▶ _Directions_
From the records below, transcribe only the lines running from the one with "release-4-finger (84, 942)" through the one with "Bất động sản (61, 1272)". Keep both of those end lines.

▶ _Materials provided_
↓

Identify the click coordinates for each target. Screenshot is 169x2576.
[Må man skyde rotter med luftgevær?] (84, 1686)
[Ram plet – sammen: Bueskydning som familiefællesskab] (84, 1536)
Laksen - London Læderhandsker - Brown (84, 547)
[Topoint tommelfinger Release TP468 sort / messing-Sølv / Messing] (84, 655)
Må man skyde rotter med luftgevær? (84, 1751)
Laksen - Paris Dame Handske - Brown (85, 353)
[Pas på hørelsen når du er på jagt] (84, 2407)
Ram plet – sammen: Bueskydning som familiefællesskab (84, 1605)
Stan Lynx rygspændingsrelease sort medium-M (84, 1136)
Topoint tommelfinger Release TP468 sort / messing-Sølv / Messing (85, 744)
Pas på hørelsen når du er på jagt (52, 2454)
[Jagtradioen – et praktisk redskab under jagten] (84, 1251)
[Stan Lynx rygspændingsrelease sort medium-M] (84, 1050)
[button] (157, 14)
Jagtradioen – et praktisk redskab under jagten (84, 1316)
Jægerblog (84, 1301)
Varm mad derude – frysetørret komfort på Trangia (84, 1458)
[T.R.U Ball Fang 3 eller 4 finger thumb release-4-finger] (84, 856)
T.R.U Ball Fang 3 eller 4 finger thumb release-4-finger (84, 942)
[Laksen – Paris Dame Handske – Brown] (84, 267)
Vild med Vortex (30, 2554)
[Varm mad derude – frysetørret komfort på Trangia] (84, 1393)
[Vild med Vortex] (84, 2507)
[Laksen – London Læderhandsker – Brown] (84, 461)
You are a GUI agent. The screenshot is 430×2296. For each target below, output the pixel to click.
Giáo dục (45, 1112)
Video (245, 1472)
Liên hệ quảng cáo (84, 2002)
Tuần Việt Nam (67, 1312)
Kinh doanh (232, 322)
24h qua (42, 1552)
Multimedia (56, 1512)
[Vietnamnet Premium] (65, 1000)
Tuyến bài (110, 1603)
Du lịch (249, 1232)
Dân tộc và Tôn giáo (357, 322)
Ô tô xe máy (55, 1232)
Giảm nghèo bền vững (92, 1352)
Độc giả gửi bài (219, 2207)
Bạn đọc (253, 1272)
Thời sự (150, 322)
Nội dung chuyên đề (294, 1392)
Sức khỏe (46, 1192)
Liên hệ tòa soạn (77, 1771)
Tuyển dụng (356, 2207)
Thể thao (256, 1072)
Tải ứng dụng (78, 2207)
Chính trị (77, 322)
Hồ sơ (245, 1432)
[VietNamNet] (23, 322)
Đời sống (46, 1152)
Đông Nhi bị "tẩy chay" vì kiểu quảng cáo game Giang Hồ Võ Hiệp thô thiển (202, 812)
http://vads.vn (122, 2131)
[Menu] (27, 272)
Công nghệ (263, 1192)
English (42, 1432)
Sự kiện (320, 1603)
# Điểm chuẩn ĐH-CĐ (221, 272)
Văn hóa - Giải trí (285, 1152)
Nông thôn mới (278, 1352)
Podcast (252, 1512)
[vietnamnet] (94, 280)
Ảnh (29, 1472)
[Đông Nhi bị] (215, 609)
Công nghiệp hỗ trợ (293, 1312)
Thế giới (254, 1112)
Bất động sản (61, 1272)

↑
↓

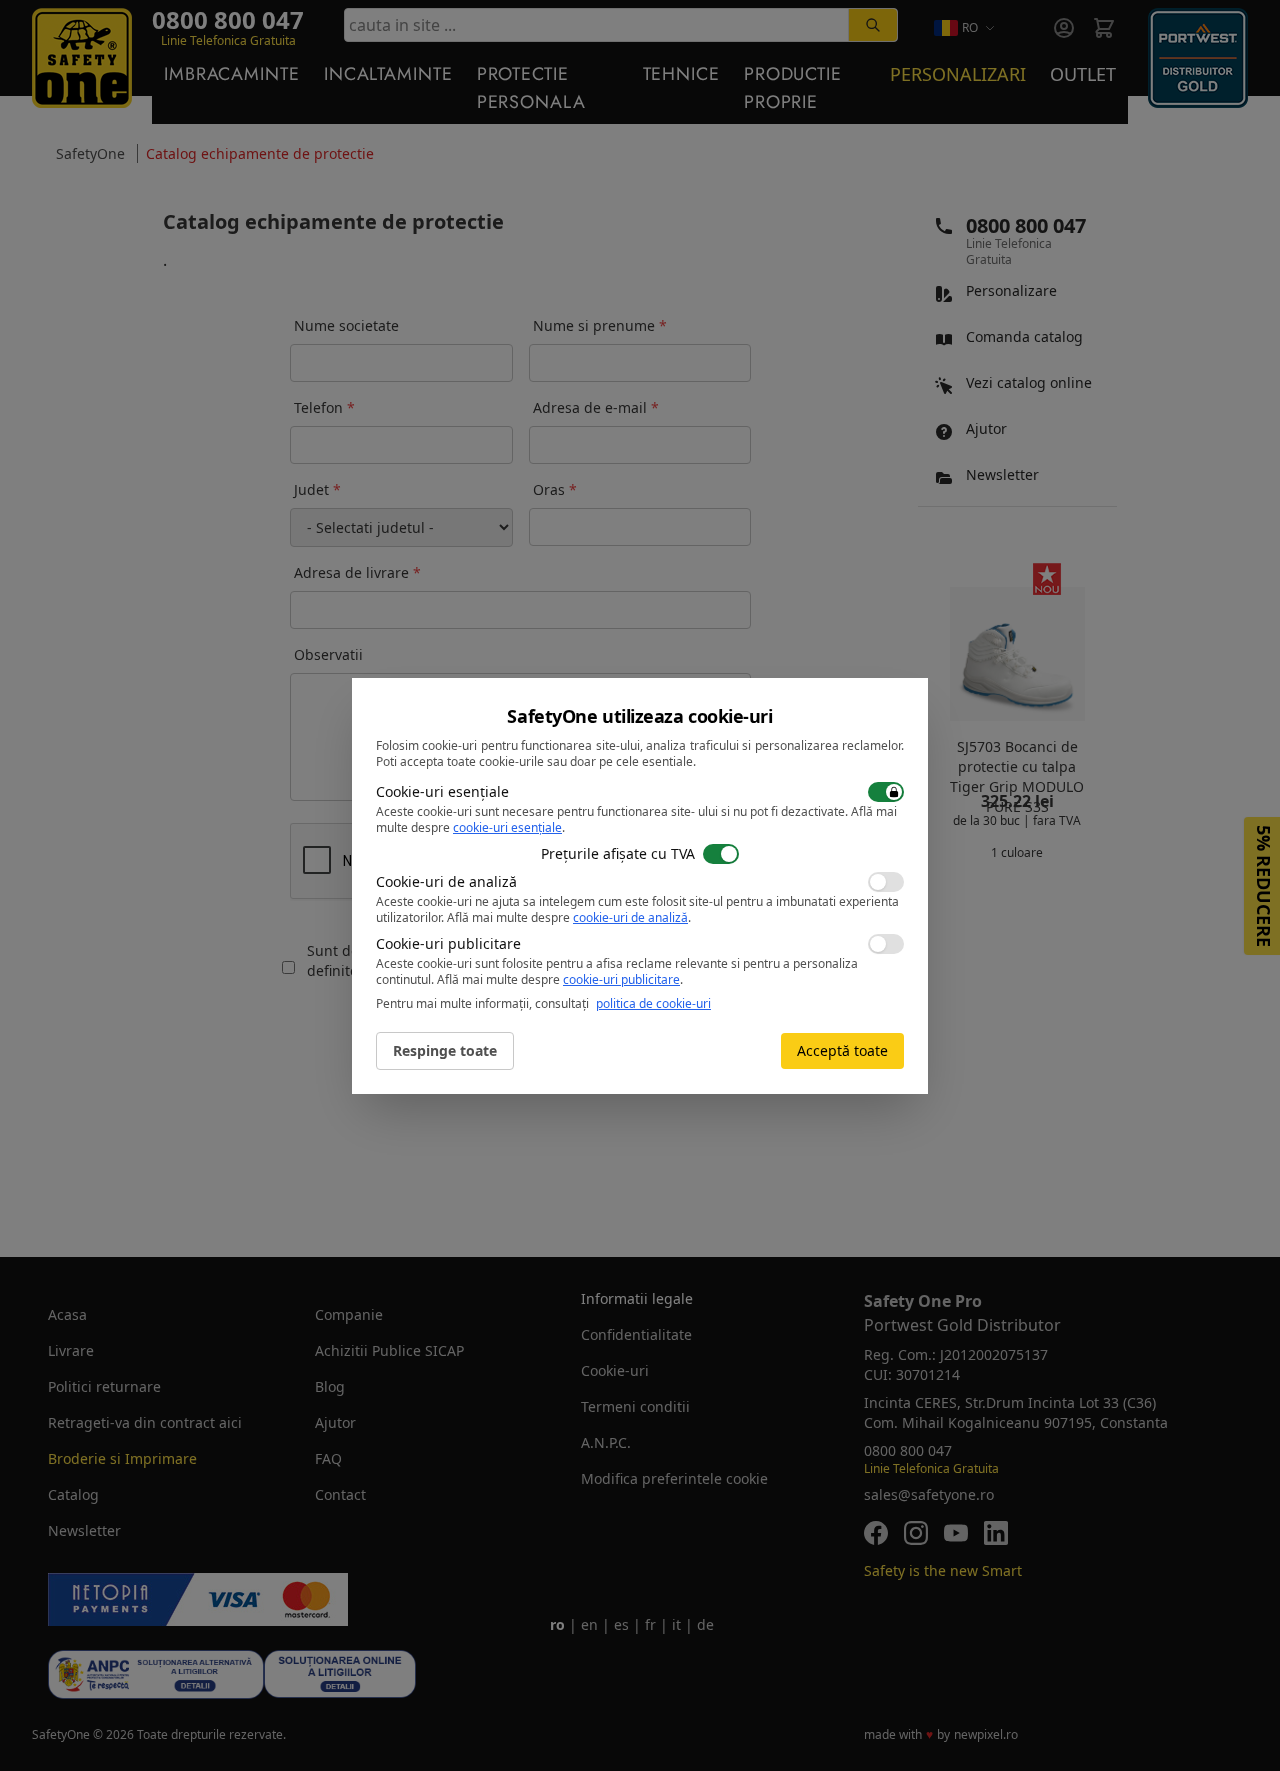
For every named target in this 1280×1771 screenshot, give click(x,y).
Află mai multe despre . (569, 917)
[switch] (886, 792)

↑

▶ _Solution to the problem_
T.R.U Ball Fang 3 eller 4 finger thumb release-4-finger (84, 942)
[Laksen – Paris Dame Handske – Brown] (84, 267)
Vild med Vortex (30, 2554)
[Varm mad derude – frysetørret komfort på Trangia] (84, 1393)
[Vild med Vortex] (84, 2507)
[Laksen – London Læderhandsker – Brown] (84, 461)
You are a GUI agent. The screenshot is 430×2296. For each target below, output the pixel to click.
Giáo dục (45, 1112)
Video (245, 1472)
Liên hệ quảng cáo (84, 2002)
Tuần Việt Nam (67, 1312)
Kinh doanh (232, 322)
24h qua (42, 1552)
Multimedia (56, 1512)
[Vietnamnet Premium] (65, 1000)
Tuyến bài (110, 1603)
Du lịch (249, 1232)
Dân tộc và Tôn giáo (357, 322)
Ô tô xe máy (55, 1232)
Giảm nghèo bền vững (92, 1352)
Độc giả gửi bài (219, 2207)
Bạn đọc (253, 1272)
Thời sự (150, 322)
Nội dung chuyên đề (294, 1392)
Sức khỏe (46, 1192)
Liên hệ tòa soạn (77, 1771)
Tuyển dụng (356, 2207)
Thể thao (256, 1072)
Tải ứng dụng (78, 2207)
Chính trị (77, 322)
Hồ sơ (245, 1432)
[VietNamNet] (23, 322)
Đời sống (46, 1152)
Đông Nhi bị "tẩy chay" vì kiểu quảng cáo game Giang Hồ Võ Hiệp thô thiển (202, 812)
http://vads.vn (122, 2131)
[Menu] (27, 272)
Công nghệ (263, 1192)
English (42, 1432)
Sự kiện (320, 1603)
# Điểm chuẩn ĐH-CĐ (221, 272)
Văn hóa - Giải trí (285, 1152)
Nông thôn mới (278, 1352)
Podcast (252, 1512)
[vietnamnet] (94, 280)
Ảnh (29, 1472)
[Đông Nhi bị] (215, 609)
Công nghiệp hỗ trợ (293, 1312)
Thế giới (254, 1112)
Bất động sản (61, 1272)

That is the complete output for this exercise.